The advantage of a magneto ignition is simplicity. Everything is contained in one unit, with no need for a seperate electrical system. In the early days of VW aeroengines, a lot of agricultural and industrial engines used magnetos, so the early conversions, including the plans sold to this day, used them. Nowadays, it is virtually unheard of for commonly used engines to use seperate magnetos, and they are consequently rather scarce. Plus, they were often quite heavy. They were typically driven from the flywheel end of the engine, via gears or chains, or sometimes a direct coupling. The Ardem, Peacock, RSA and Falconar conversions are typical of this type.
Early US conversions used this type of mag, but they also used various brands of magnetos that plugged into the existing distributor hole. Vertex still makes this type of mag. This can lead to a rather awkward looking installation, as the magneto is taller, wider and heavier than the stock distrubutor, and leads to a "beauty bump" in the cowling of an enclosed engine.
Revmaster seems to have been the first to market an engine with a true aircraft magneto, initially a Bendix unit with two magnetos from a single drive, which was mounted to the flywheel end of the crank via a seperate accessory case which also included a permanent magnet alternator. Competing accessory cases from Diehl and HAPI followed this pattern, but used smaller and lighter Slick single magnetos, and this has become the most prevalent form of magneto ignition. Great Plains makes a very light magneto mount without an accessory case or alternator that is a fine setup for the lightest, simplest, hand-prop applications.
Magneto ignitions are relatively trouble free, are familar to most pilots and mechanics, but require the use of shielded aircraft plugs (or special adapters), and the harnesses and the mags themselves are relatively expensive. The spark energy also tends to be a little low, and rather narrow gaps must thus be used, which increases the possibilty of fouling when compared to other systems.
Stock Distributor/Coil Edit
The advent of the accessory case/alternator made attractive a cheap solution to the ignition problem: use the stock system. A Bosch 009 distributor, with purely centrifugal advance (other VW distributors have vacuum advance/retard, and are less suitable), and a "Blue Coil" were fitted to a great many of the early Monnett conversions - John Monnett was a great advocate of this system, and Steve Bennet of Great Plains likes it a lot as well. A cap with the leads exiting 90 degrees from the axis of the distributor is available to make a somewhat cleaner installation. This is still a viable plan, particularly with modern points replacements. This and all the following systems require some sort of electrical system in addition to the ignition components.

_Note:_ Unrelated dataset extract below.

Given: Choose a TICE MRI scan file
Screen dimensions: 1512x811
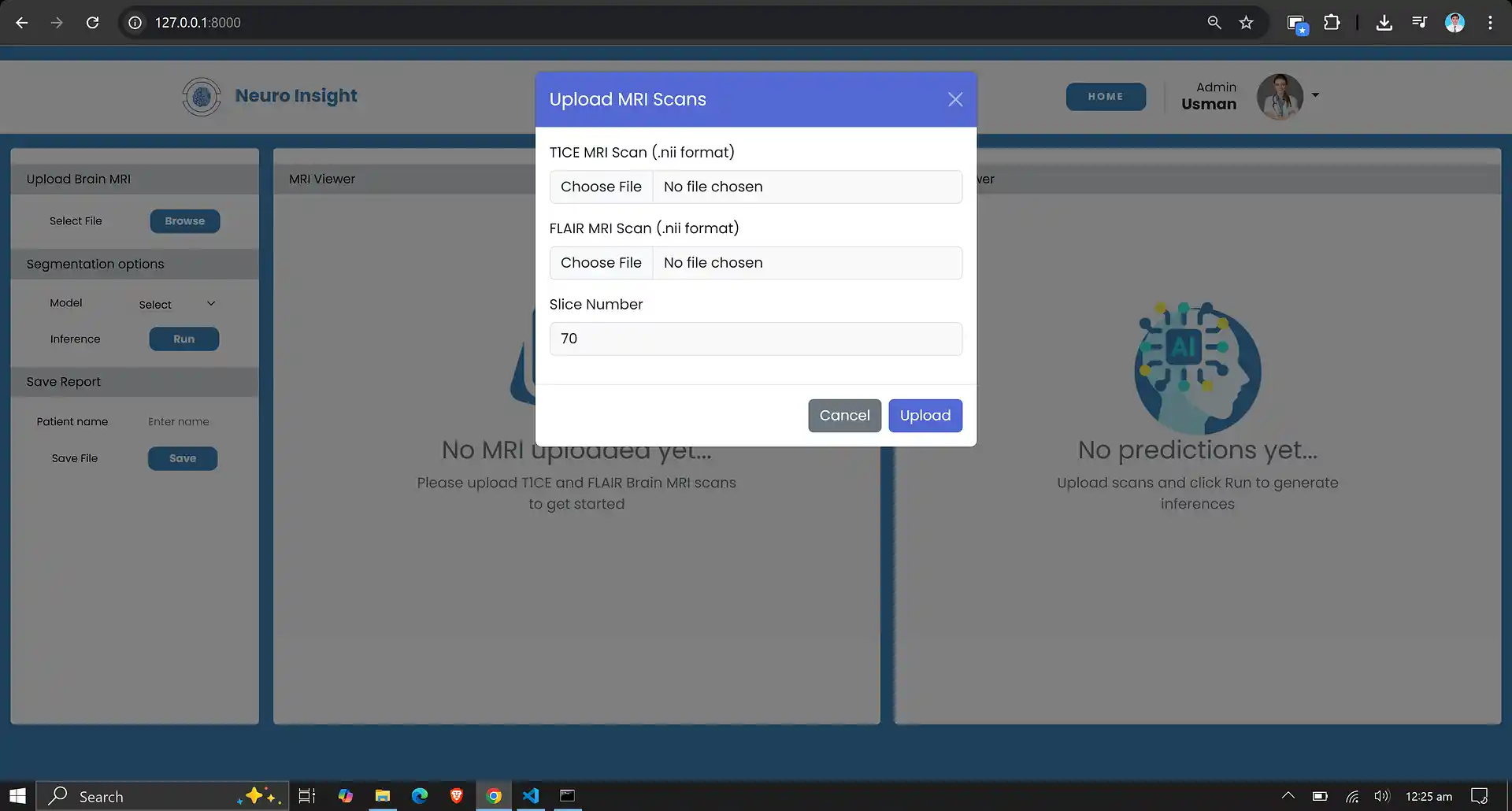Looking at the screenshot, I should 601,187.
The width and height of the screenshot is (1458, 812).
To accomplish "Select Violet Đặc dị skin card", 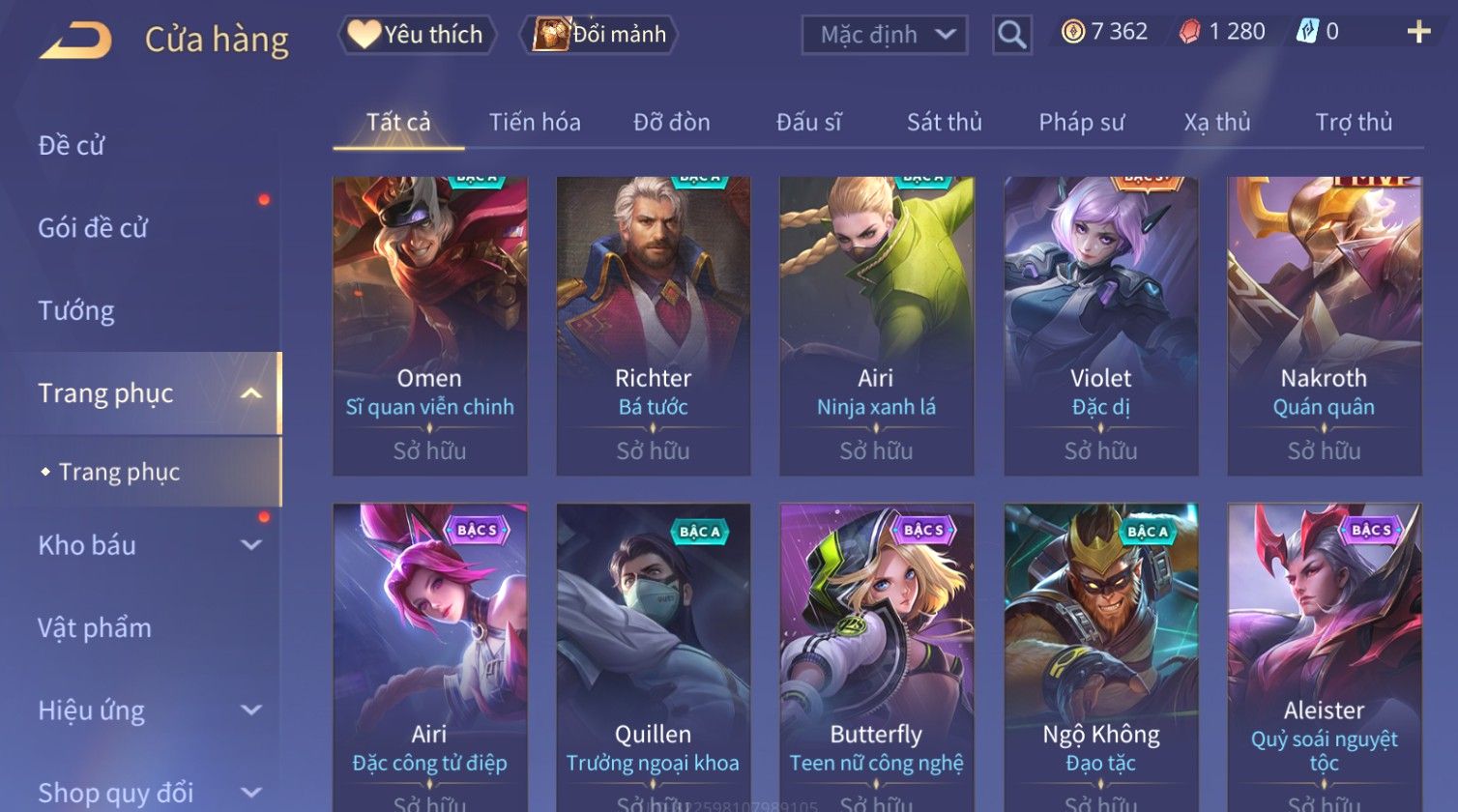I will [1100, 326].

Stock Distributor/CDI Edit
Taking this plan on step further, using a transistor controlled capacitor instead of the properties of the coils inductance to discharge the ignition, this scheme provides a hotter spark, at the expense of some cost, complexity, and current draw.
Distributorless Electronic Ignitions Edit
The latest evolution, usually a "Waste Spark" systems that discharge two cylinders at a time. The Compufire DIS-X is the most popular VW system. The Leburg ignition is specially designed for dual ignition aviation applications. Revmaster now uses this type of system, as does AeroVee. All solid state, multiple coils, they provide a certain degree of redundancy, high reliability, and low maintenance.